# Task details
If a line below contains the string "checkbox", copy it out.

··· Information given ···

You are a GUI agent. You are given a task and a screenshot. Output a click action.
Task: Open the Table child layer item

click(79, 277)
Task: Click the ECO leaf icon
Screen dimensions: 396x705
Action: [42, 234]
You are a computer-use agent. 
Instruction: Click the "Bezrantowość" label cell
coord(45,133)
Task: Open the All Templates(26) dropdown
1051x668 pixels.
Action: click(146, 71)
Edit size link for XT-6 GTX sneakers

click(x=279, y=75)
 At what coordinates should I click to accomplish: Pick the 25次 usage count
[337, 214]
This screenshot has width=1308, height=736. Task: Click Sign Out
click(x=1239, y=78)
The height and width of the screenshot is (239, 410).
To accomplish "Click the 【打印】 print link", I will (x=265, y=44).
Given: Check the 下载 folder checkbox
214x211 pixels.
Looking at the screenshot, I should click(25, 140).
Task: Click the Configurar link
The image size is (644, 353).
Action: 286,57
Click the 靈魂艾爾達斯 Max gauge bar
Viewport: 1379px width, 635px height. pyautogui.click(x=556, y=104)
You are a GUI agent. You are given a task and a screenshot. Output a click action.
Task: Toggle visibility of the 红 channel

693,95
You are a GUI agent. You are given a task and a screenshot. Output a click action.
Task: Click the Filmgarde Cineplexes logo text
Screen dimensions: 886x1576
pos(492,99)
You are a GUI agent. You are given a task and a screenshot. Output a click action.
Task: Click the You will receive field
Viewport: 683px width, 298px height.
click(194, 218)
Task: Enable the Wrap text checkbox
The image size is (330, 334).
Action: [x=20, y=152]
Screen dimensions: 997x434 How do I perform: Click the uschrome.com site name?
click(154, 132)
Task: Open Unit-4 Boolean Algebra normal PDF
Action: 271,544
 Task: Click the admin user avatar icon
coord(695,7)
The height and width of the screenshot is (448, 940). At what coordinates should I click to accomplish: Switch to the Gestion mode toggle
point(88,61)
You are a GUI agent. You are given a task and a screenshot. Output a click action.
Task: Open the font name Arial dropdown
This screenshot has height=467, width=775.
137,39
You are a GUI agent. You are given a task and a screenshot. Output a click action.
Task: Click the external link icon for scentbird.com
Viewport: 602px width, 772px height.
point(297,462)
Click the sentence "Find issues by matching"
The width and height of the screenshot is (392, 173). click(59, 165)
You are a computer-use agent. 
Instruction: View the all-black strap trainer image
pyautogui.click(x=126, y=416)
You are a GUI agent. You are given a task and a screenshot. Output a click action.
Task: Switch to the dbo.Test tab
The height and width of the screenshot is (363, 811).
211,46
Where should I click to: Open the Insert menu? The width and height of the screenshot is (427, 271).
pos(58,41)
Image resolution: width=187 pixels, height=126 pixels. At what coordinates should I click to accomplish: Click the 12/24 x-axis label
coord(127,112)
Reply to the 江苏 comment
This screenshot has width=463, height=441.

···

# Result
Given: Check the 下载 folder checkbox
Task: Enable the Wrap text checkbox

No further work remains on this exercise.